Motivation behind this paper. Lizards are ectotherms and, as such, are particularly impacted by climate change because hot temperatures can exceed their upper thermal limits, decreasing survival and leading to population collapses. Understanding where lizards will be most impacted by climate change is therefore imperative. However, previous approaches that investigated geographical trends in lizard vulnerability to climate change have relied on coarse-resolution environmental data (e.g., data from weather stations), which does not represent very well the actual body temperatures of the lizards. These animals can behaviourally thermoregulate and avoid heat stress. Besides, they have plenty of microhabitats to find shelter and cool off. In our paper, we incorporated these local processes (e.g., behaviour and microclimates) into global analyses of lizards’ vulnerability to climate change, hence producing more nuanced predictions about their vulnerability to climate change.

Key methodologies. We built a database including information on species’ thermal physiology, behaviour, and life-history traits (activity time, substrate affinity) to parametrise biophysical models to simulate body temperatures. Such models can predict the body temperature of lizards at high temporal and spatial resolution, being more accurate than traditional methods that account only for coarse environmental temperatures. From the simulated body temperatures, we then calculated two key vulnerability metrics to climate change: warming tolerance and hours of activity. The former tells us the difference between body temperatures and the critical thermal maximum of ectotherms; the latter indicates the length of activity, which is related with foraging and reproductive success. Finally, we sought out geographical trends (latitude, altitude, and biomes) in warming tolerance and hours of activity.

Incorporating microclimatic aspects and behaviour of lizards is key for accurately predicting their vulnerability to climate change, as these animals can avoid heat stress by selecting cool microclimates.
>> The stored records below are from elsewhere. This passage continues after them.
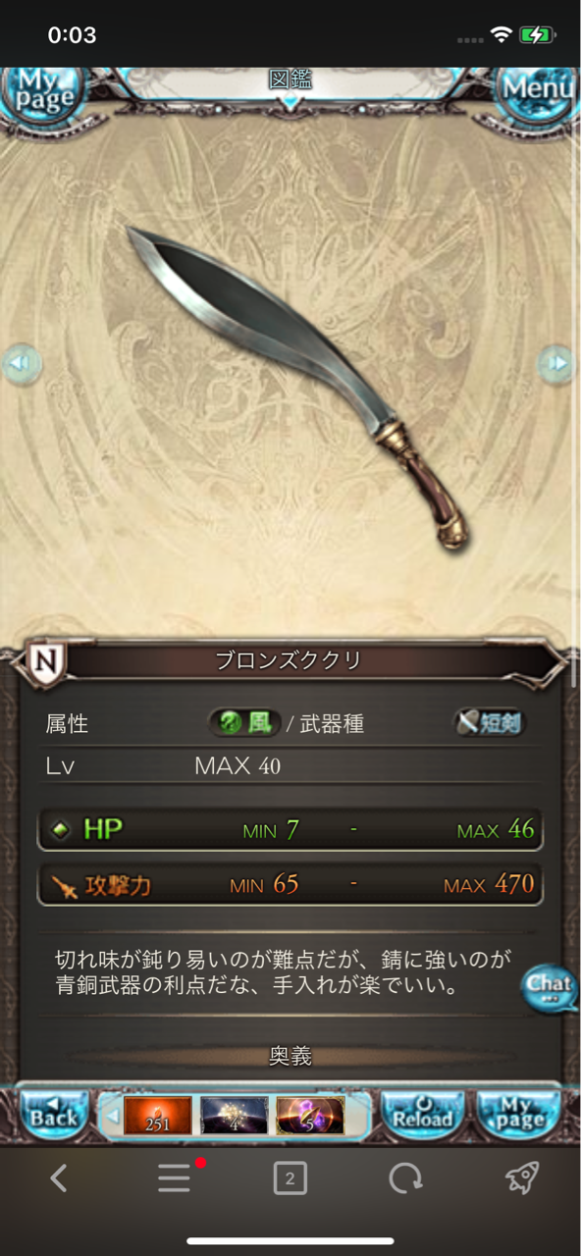Viewport: 581px width, 1256px height.
Task: Expand shortcut list with small left arrow
Action: 111,1116
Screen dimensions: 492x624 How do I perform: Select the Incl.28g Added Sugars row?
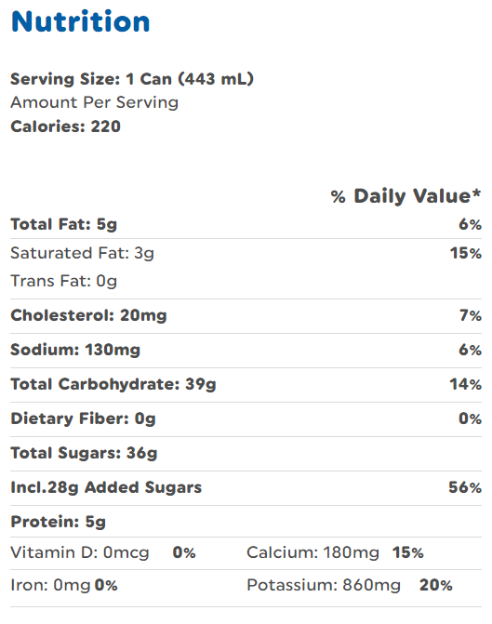tap(246, 488)
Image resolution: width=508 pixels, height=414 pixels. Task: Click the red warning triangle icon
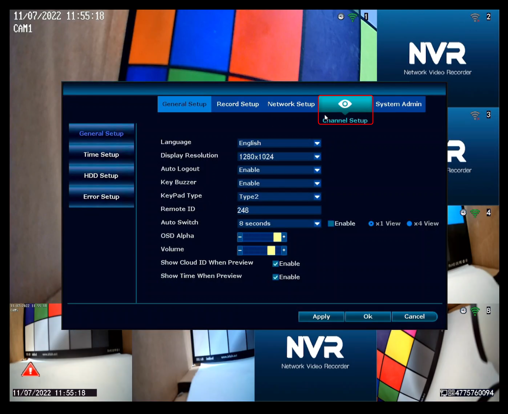click(31, 369)
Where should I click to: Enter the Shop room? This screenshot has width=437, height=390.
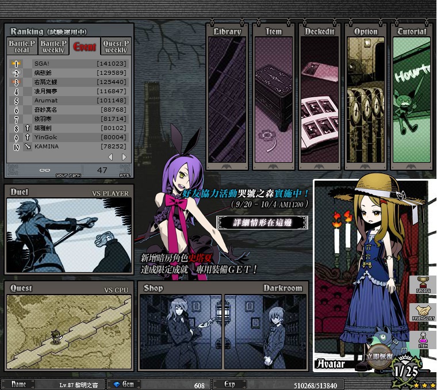181,331
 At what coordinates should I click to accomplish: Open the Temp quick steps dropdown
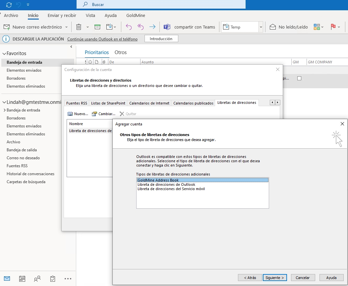click(x=261, y=27)

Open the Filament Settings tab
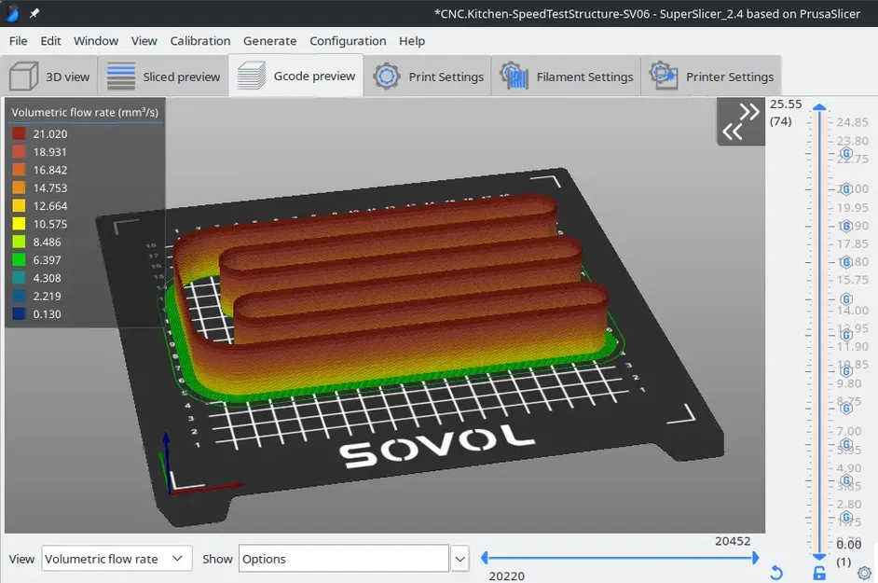[x=567, y=76]
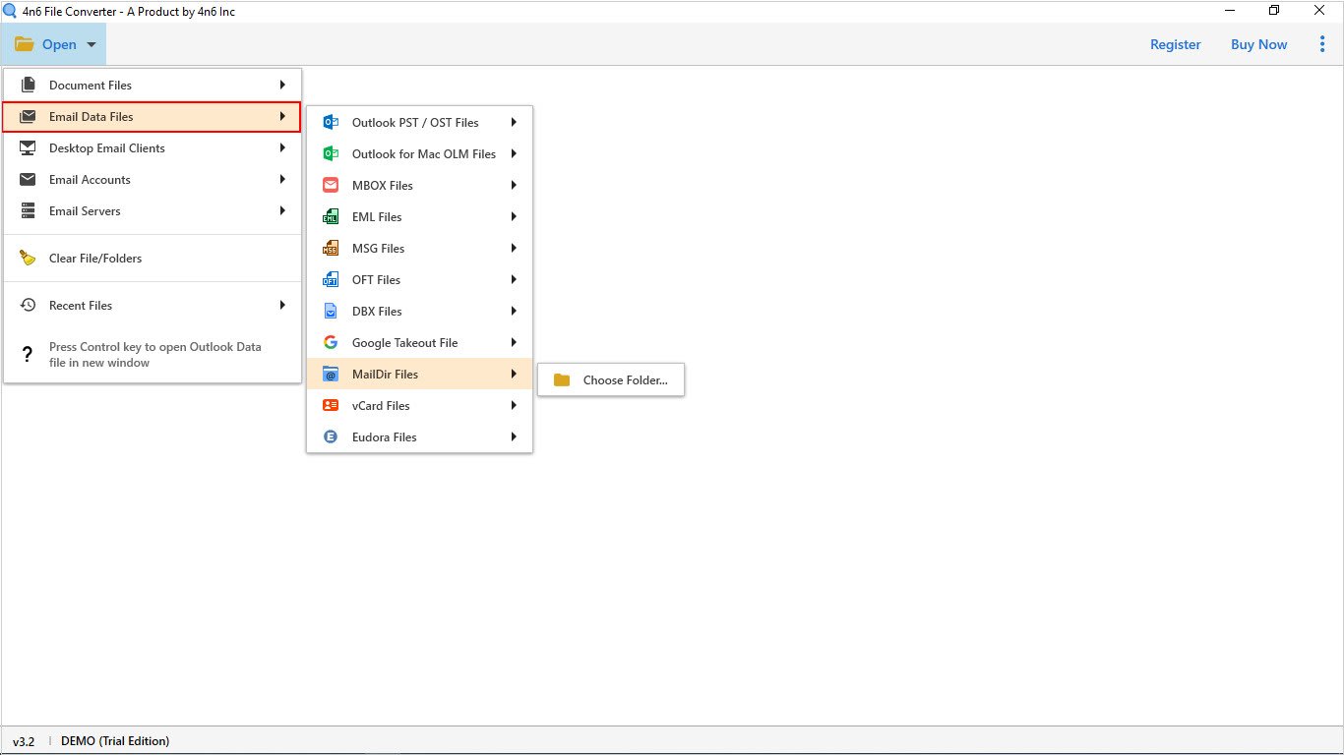Select Desktop Email Clients menu entry

(x=106, y=148)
Unexpected challenges. We found divergent results when comparing the vulnerability metrics (warming tolerance and hours of activity) estimated from modelled body temperatures vs. macro climatic data. While warming tolerance estimated from modelled body temperatures exhibited no latitudinal trends and a weak relationship with altitude, warming tolerance estimated from macroclimate showed strong positive associations with latitude and altitude. Overall, warming tolerance was generally higher when calculated from macroclimatic data than body temperatures. These results reveal that vulnerability assessments derived from coarse climatic data can produce misleading predictions regarding lizard exposure (and ectotherms in general) to heat stresses.
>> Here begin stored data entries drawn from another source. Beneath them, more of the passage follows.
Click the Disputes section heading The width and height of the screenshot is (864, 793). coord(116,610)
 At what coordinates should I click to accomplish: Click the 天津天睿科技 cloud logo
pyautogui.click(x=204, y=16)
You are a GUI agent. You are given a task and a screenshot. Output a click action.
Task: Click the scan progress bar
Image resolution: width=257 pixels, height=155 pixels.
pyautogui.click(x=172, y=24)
Major results. By integrating ecological, behavioural, and physiological information into biophysical models, we could identify more nuanced geographical trends in the vulnerability of lizards to climate change. We found no latitudinal trends, which contradicts previous results showing that low latitude lizards are more threatened by rising temperatures than high latitude ones. Moreover, we also observed that high latitude species have less time for activity, but in future climatic scenarios they could have increased activity due to rising temperatures. Not least, we also identified that desert species and tropical forest species have a narrower warming tolerance than species from other biomes.

Species from deserts are predicted to be highly vulnerable to climate change. Photo of the Outback, Australia.
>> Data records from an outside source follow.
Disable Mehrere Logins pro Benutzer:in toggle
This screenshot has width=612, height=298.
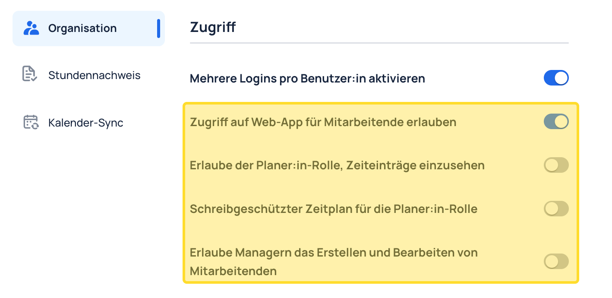click(x=556, y=78)
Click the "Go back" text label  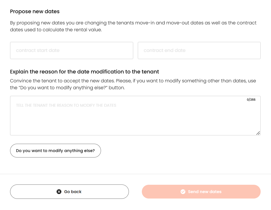pyautogui.click(x=73, y=192)

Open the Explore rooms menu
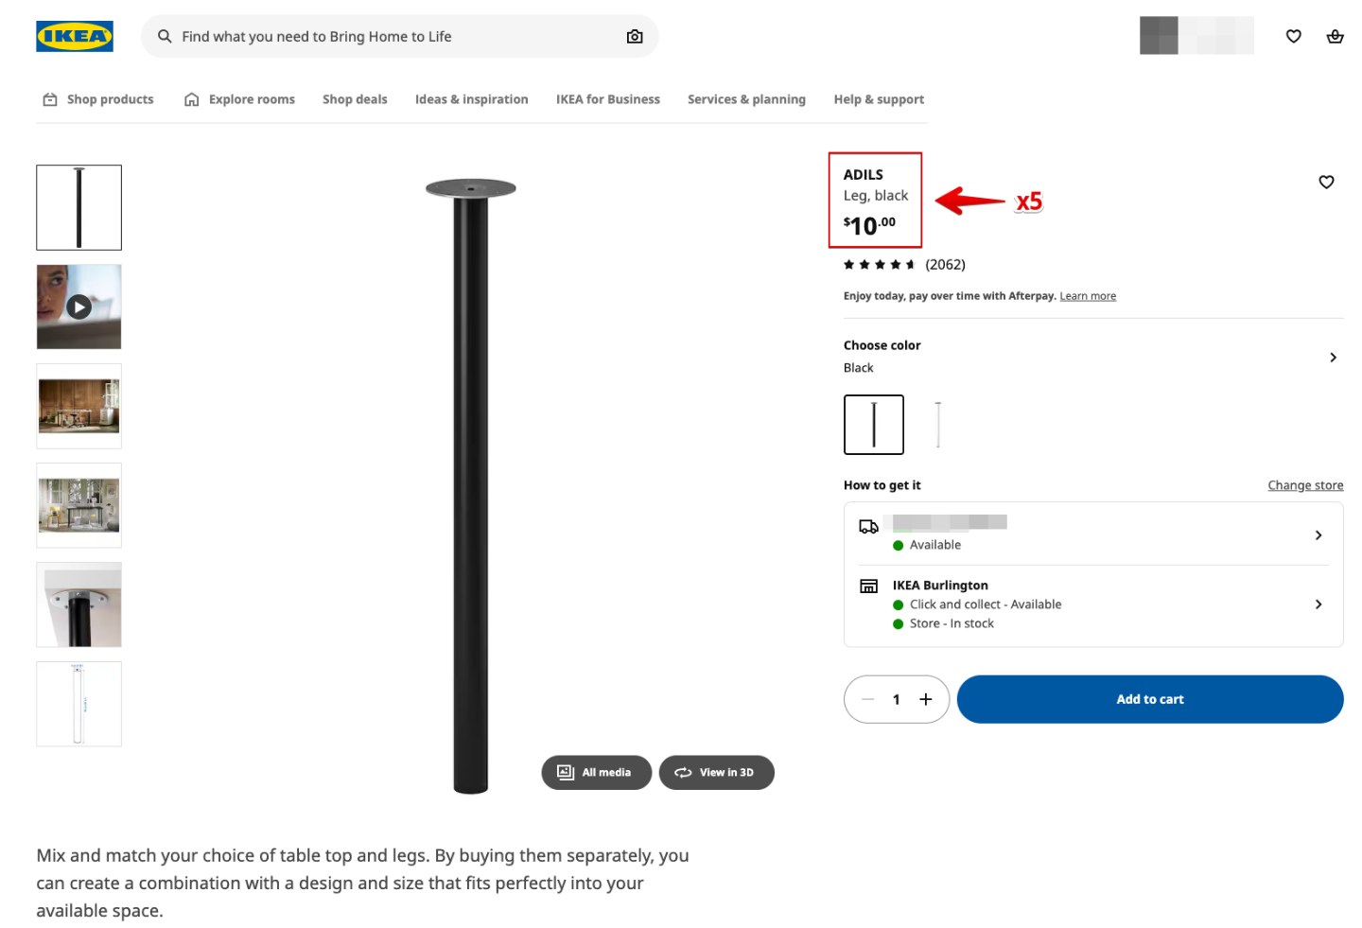coord(240,99)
Next steps for this research. One is to examine whether warming tolerance and hours of activity will change in future climatic scenarios. Including other taxonomic groups would also be great to expand our range of inferences, although more data on behaviour, physiology, and ecology of species are necessary.

If you could study any organism on Earth, what would it be? I would study the King Vulture, or Urubu-Rei (Sarcoramphus papa), from Brazil. This species is, in my opinion, the nicest bird in the world! Its flight is magnificent! It would be great to do fieldwork in the mountain ranges of the State of Minas Gerais in Brazil, where this bird can be found. Observing the King Vulture flying while drinking the best coffee in the world and eating a delicious cheese-bread (pão de queijo) would be priceless.